Africanized Honey Bees

Bees in the Park

Within Saguaro National Park, wild bee colonies are quite common. Park biologists estimate that hundreds of bee colonies call Saguaro home. All of these colonies are now considered to be Africanized. Since Africanized honey bees are virtually indiscernible from their European counterparts, park visitors encountering aggressive bees should always treat them with respect and leave the area immediately.


NPS Photo

About the Bee

European and Africanized honey bees are not native to the Americas. In fact, there are no native honey bees found here. In an effort to increase honey production and bee survival in tropical regions, an experiment to cross the mild mannered but less productive honey bee, Apis mellifera, with the aggressive but more productive African race, Apis mellifera scutellata, was begun in Sao Paolo, Brazil in 1956. Shortly after the experiment began, several colonies of the "Africanized" bees escaped captivity and began to expand their range and population. The first sightings of Africanized honey bees in the United States were reported in late 1990. By 1993, Africanized honey bees had made their way into Arizona.

Although nicknamed "killer bees," Africanized honey bees do not roam around searching for something to kill. However, they can be extremely aggressive when defending their colony. In an Africanized honey bee attack, a large number of bees will attack the perceived threat. In many cases, the attack lasts longer and covers more distance than that of European honey bees. Many victims of Africanized honey bee attacks have suffered hundreds of stings, and a few have been stung several thousand times.

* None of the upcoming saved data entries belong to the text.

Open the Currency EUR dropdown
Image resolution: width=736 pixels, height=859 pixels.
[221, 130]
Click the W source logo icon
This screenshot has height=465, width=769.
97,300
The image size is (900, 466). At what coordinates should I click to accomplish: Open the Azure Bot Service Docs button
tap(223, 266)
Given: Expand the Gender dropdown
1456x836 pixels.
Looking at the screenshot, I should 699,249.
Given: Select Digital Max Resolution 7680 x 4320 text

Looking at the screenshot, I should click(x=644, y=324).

Although frightening to humans, a swarm of bees in flight or resting on a tree or bush is not a threat. Africanized honey bees protecting their colony are a serious threat to anyone nearby.

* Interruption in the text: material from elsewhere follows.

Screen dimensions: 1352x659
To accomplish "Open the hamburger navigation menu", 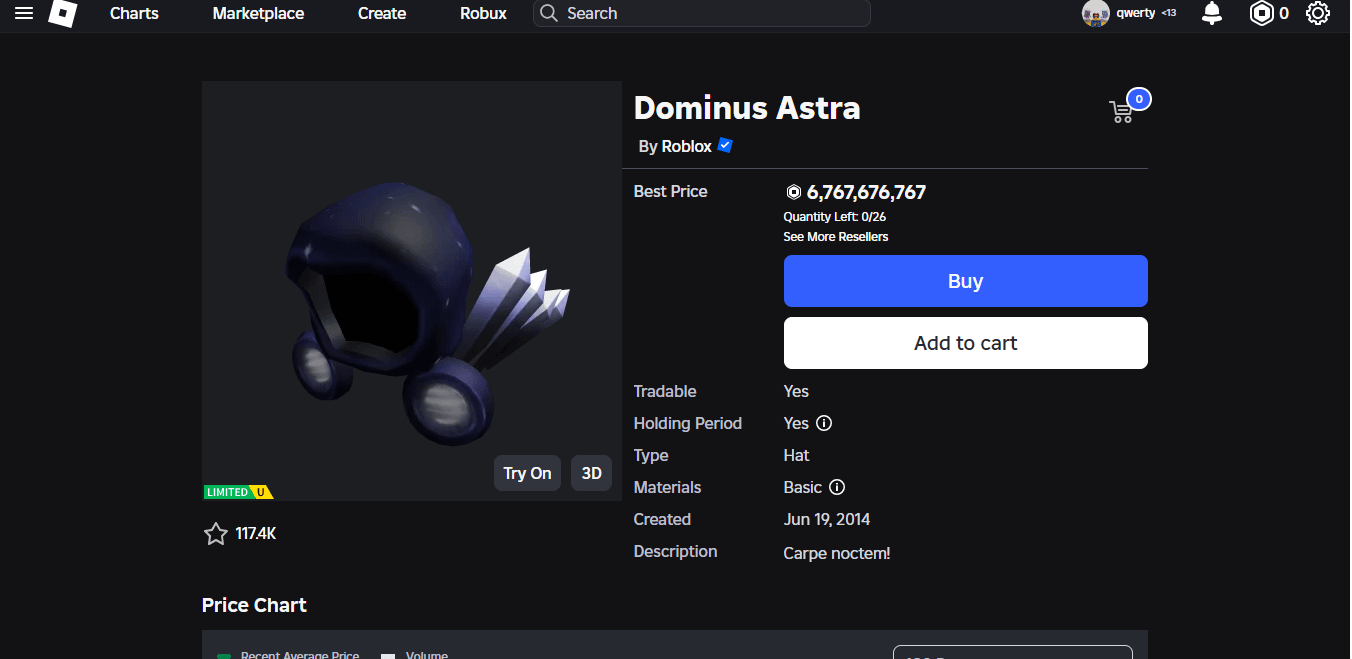I will [24, 13].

While hiking, be on the alert. Listen for bees and watch for them entering or exiting a colony. Africanized honey bees are not as selective about nesting sites as European bees. As a result, Africanized colonies can be found in almost any protected place such as rocky areas, underground, in cliff faces, insaide a saguaro cavity, inside trees, and even around and within buildings and other structures.

Africanized honey bees can reproduce quickly. Consequently, when a colony gets too crowded, a large group of bees leaves the colony to find a new home. These swarming bees always have a queen with them, but they are not generally considered to be dangerous. However, if you approach an established bee colony, the guard bees will often warn you to stay away by repeatedly "head butting" your body. While it is rare for Africanized honey bees to sting while "bumping" a threat to their colony, if you do not retreat, a full-blown attack is iminent.

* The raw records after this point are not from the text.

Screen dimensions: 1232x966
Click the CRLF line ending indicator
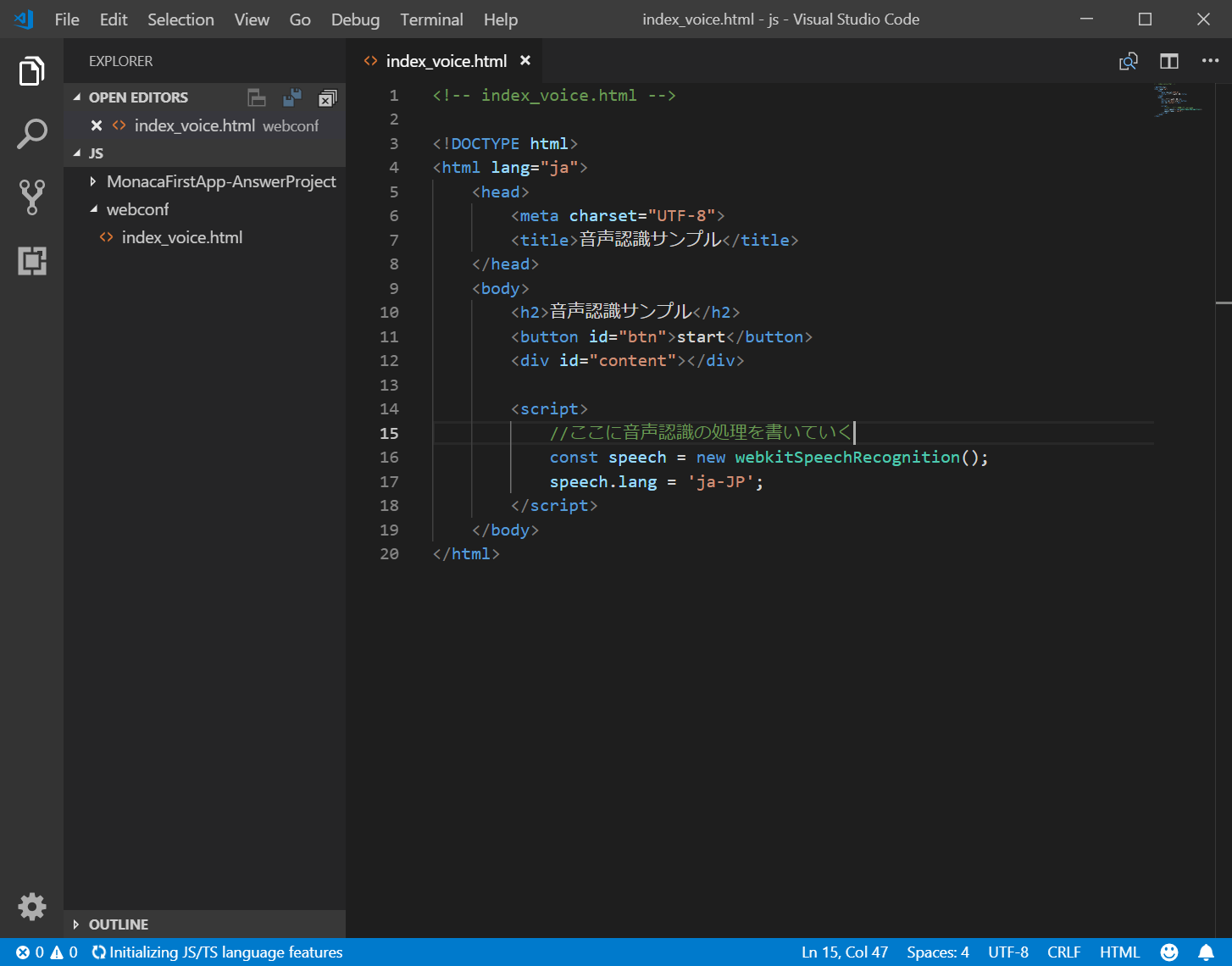click(x=1063, y=952)
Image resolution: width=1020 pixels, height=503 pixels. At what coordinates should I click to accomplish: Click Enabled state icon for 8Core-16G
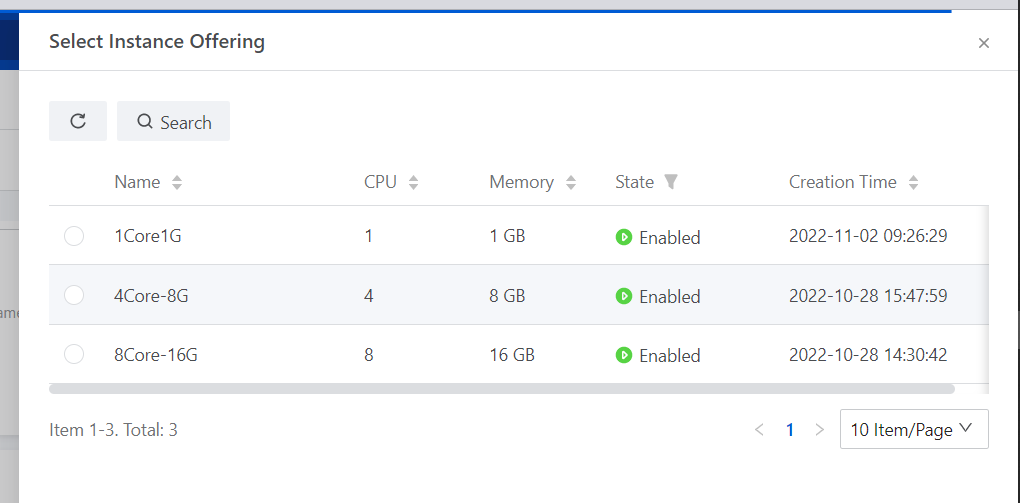(x=624, y=355)
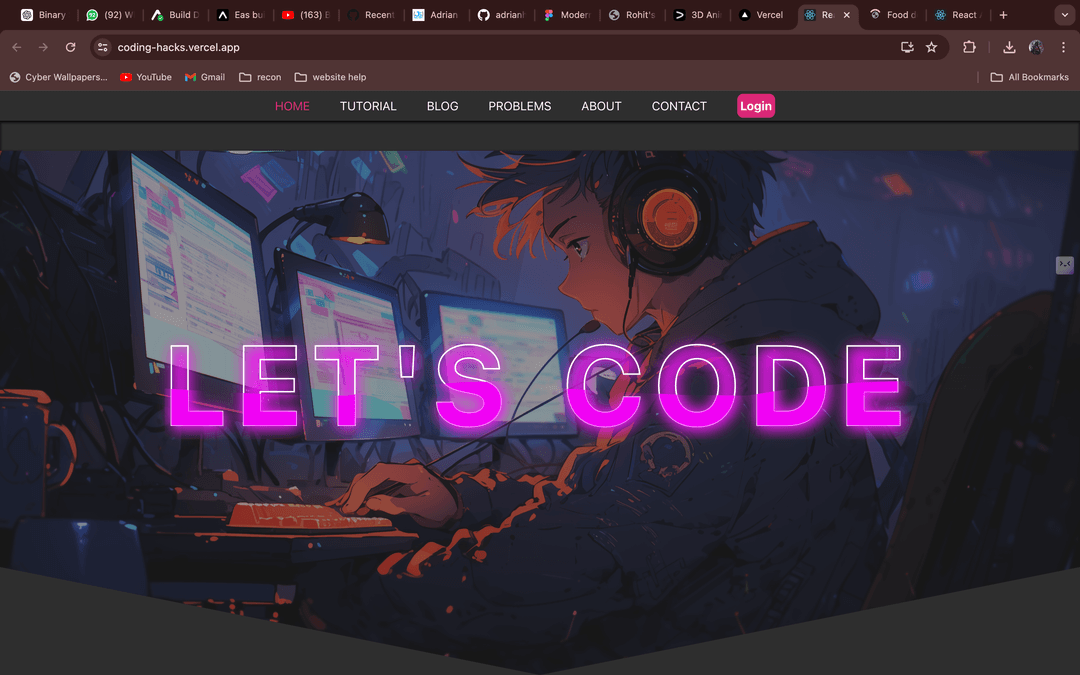Open the recon bookmarks folder
1080x675 pixels.
[259, 77]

Honey bees must live close to water, which they use to maintain temperature and humidity within the colony. Be cautious around any water source. Bee experts recommend wearing light colored clothing as bees seem to be less attracted to these colors. They also recommend not wearing perfume or cologne as their aroma may attract bees.


In the Case of Attack

Get away quickly

Run from attacking bees and seek shelter in an enclosed space such as a vehicle or building. If cover is not available, continue running until the bees stop chasing you. In some cases, this distance may be as much as one half-mile.

Cover your head

Africanized honey bees target the eyes, ears, nose and mouth when attacking. Use your shirt or jacket to cover your head while running away. Keep the hole you are looking out of as small as possible without impairing your vision.

Do not kill attacking bees

If you kill an attacking bee, it will release an alarm scent that will attract other bees from the colony.

Do not flail your arms

Flailing your arms or swatting at bees will only make the attack worse.

Seek medical attention

If you are being attacked by Africanized honey bees, call 911 and seek medical attention immediately.

Report the attack

For the safety of other visitors, report the exact location of any bee attack to park staff as soon as possible. Both visitor centers are open from 9 am to 5 pm. After hours you may leave a message by calling either visitor center.
Rincon Mountain District (east): (520) 733-5153
Tucson Mountain District (west): (520) 733-5158

af bees

NPS Photo


Africanized honey bee venom is no more toxic than that of the European honey bee. In most cases, the danger lies in the number of stings associated with an Africanized honey bee attack. Those unable to run from an attack are at greater risk of multiple stings. Additionally, some people exhibit a hypersensitivity to bee venom. If stung, the resulting anaphylactic shock can be life threatening.

If you are stung, remove embedded stingers as quickly as possible. Use your fingernail, a credit card or similar instrument to scrape them avay. Do not attempt to remove a stinger with your fingers or tweezers as this will force more venom into your flesh. After a bee attack, call 911 and seek medical attention immediately, especially if you are allergic to bee venom or feel ill.